Depuis quelques années déjà, le secteur a entamé une transformation sur les questions de respect et de diversité. Certes, il reste beaucoup à faire, qu’il s’agisse de parité, d’égalité ou de visibilité de la diversité. C’est d’abord une question de mentalités à changer. De ce point de vue, les jeunes générations sont aux avant-postes. Elles sont engagées sur les questions de genre, d’acceptation des orientations sexuelles et de respect de la diversité.

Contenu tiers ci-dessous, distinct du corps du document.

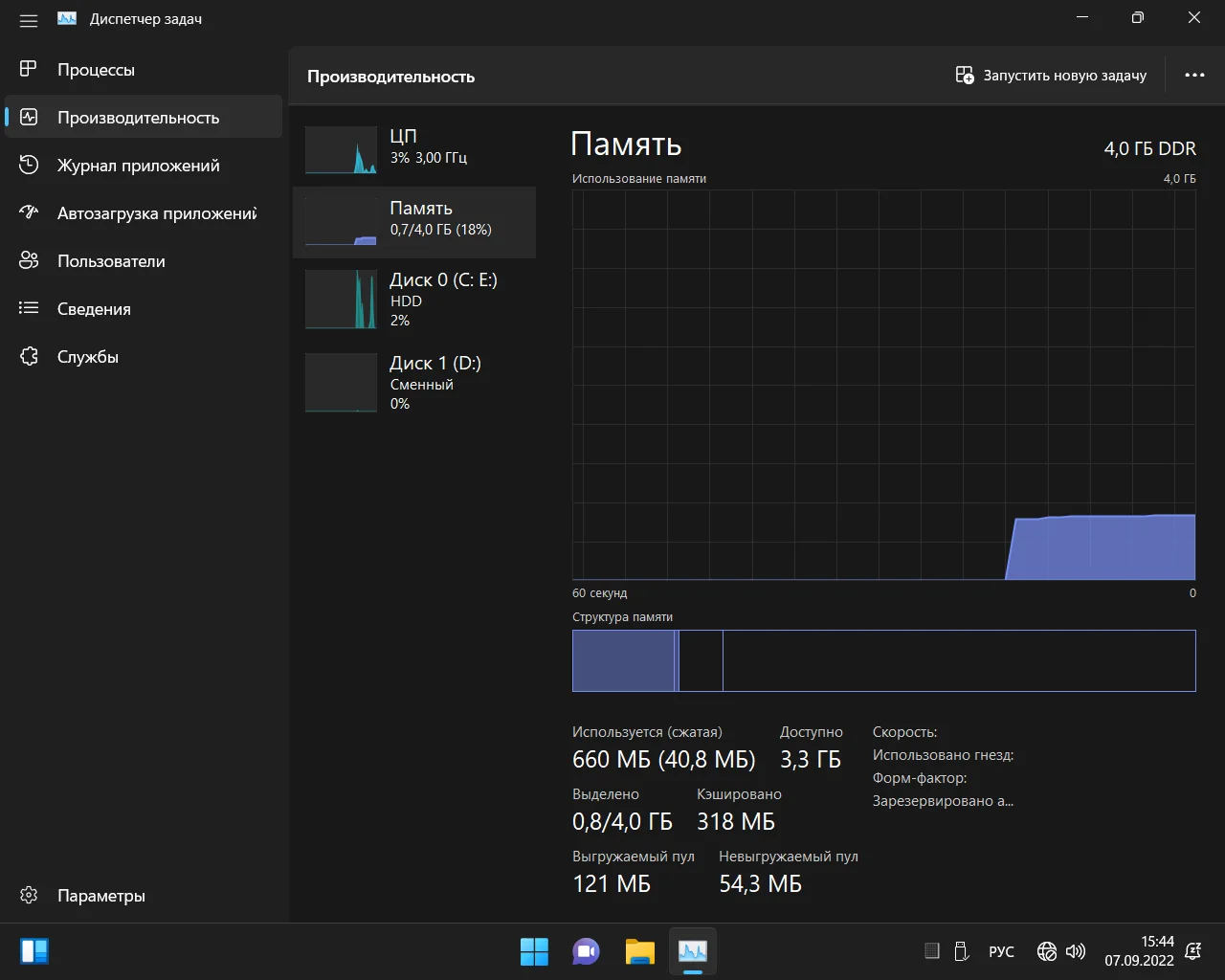Image resolution: width=1225 pixels, height=980 pixels.
Task: Expand the three-dot more options menu
Action: coord(1194,76)
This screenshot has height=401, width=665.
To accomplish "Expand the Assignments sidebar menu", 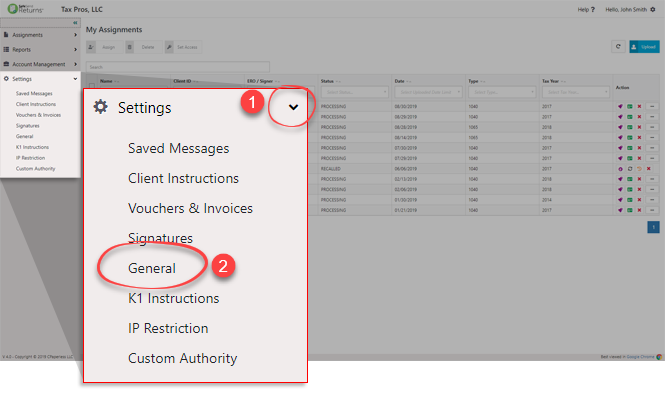I will pyautogui.click(x=40, y=35).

Au-delà des discours bienveillants, les consommateurs attendent des actes de la part des marques mais aussi des médias et des publicitaires.    

La mode a-t-elle vécu par le passé de tels bouleversements ? La croyez-vous capable de s’adapter ?

Si un parallèle historique pouvait être fait, on pourrait comparer la période actuelle avec les années 1920. Tout était à reconstruire sur les ruines de la première guerre mondiale. Cela a été une époque d’innovations, d’expérimentations et de créations qui accompagnaient et amplifiaient l’évolution des mœurs et des comportements d’alors. Le modernisme, c’était un changement radical par rapport au monde hérité du XIXe siècle.

Ces évolutions indispensables vous semblent-elles compatibles avec ce que nous aimons tous dans la mode, à savoir la créativité. Est-ce un moteur ou au contraire un frein ? La mode peut-elle encore faire rêver ?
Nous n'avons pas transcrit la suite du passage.